Thursday's surprise announcement by the BoE immediately weakened sterling and pushed up the price of shares and British government bonds.
'Carney appears to be doing a good job of convincing his colleagues of the need for clear guidance to the markets and the public in order to keep market rate expectations in check and cement the recovery,' said Rob Wood, chief UK economist at Berenberg in London.
Carney and his fellow policymakers said the 'significant upward movement' in yields would weigh on the central bank's expectations for growth and inflation which, for now, remained unchanged.
'In the Committee's view, the implied rise in the expected future path of Bank Rate was not warranted by the recent developments in the domestic economy,' the statement said.

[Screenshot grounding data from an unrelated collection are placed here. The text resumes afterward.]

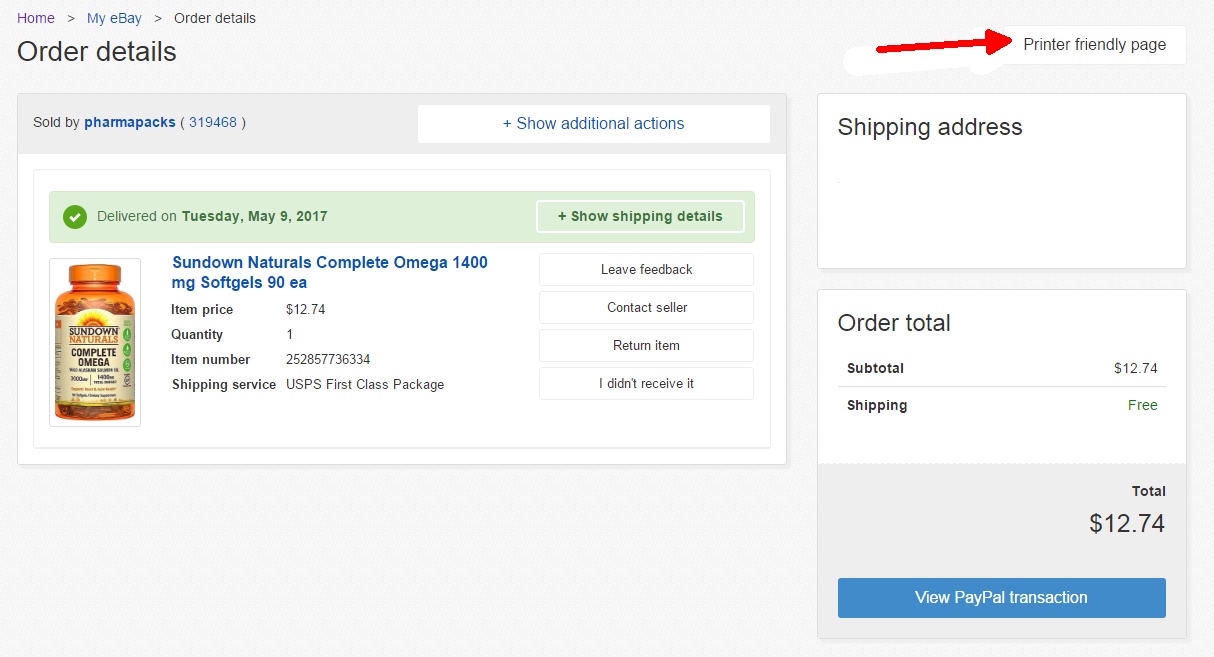The width and height of the screenshot is (1214, 657).
Task: Expand Show additional actions
Action: [593, 124]
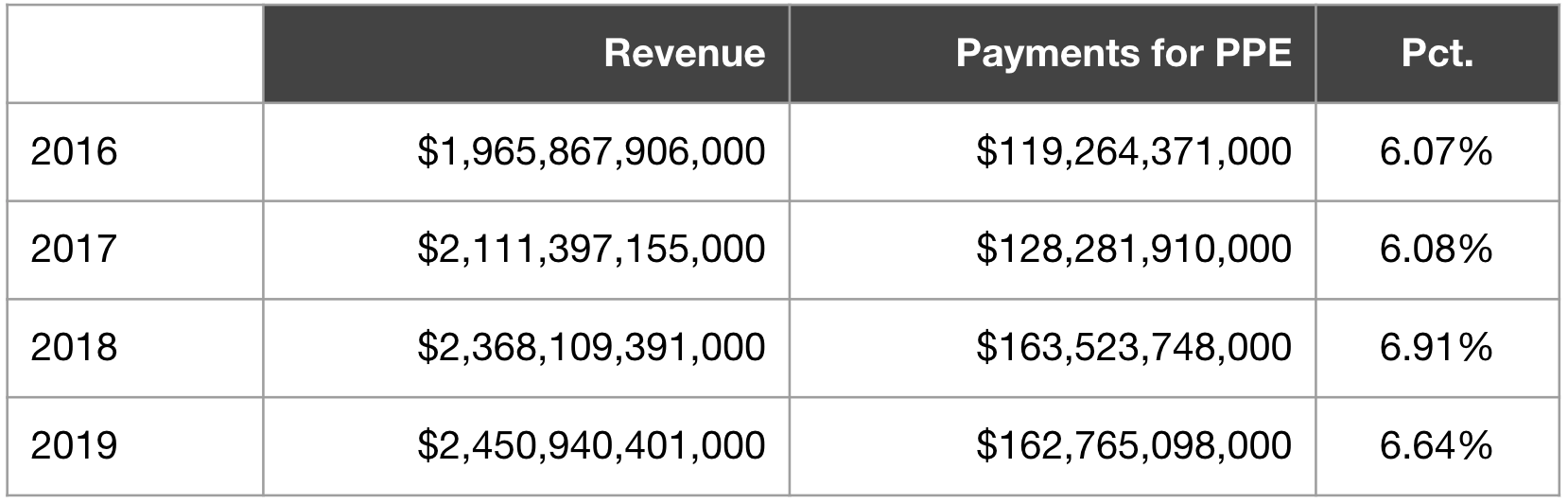1568x503 pixels.
Task: Select the 2016 row label
Action: [x=74, y=151]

As widely predicted, the bank voted against reviving its bond-buying programme and kept interest rates unchanged from 0.5 percent, where they have remained since 2009.
A recent run of better-than-expected data had help push up borrowing costs in financial markets on hopes that the British economy is finally on the mend after two years of stagnation, and five years after the financial crisis struck.
Yields on gilts, like those on other government bonds, had also risen sharply after Ben Bernanke, chairman of the U.S. Federal Reserve, spelled out in June a possible timetable for the U.S. central bank to reduce and then end its bond-buying.
The pound fell to a one-month low against the dollar and British government bond yields fell sharply after the BoE moved to push back expectations of when it might eventually raise rates.
Markets are now pricing in the first interest rate rise by the BoE in the second half of 2015, rather than in the first half as thought before Thursday's announcement, said Moyeen Islam, a fixed-income strategist at Barclays.
Carney has been tasked with speeding up Britain's sluggish economic recovery. Finance minister George Osborne asked him to report back next month on whether the BoE should give more detailed guidance on the future path of interest rates.
The monetary policy committee said this debate 'would have an important bearing' on its Aug. 1 policy discussions.
In 2009, the Bank of Canada under Carney as its governor said it would keep interest rates low for more than a year in an attempt to give more confidence to businesses and households as the financial crisis hammered the global economy.
Some economists said the statement might also herald a restart of bond-buying by the central bank under Carney.
'I think it's a cert there'll be guidance in August, and then the question is whether there will be asset purchases as well,' said David Tinsley, an economist at BNP Paribas.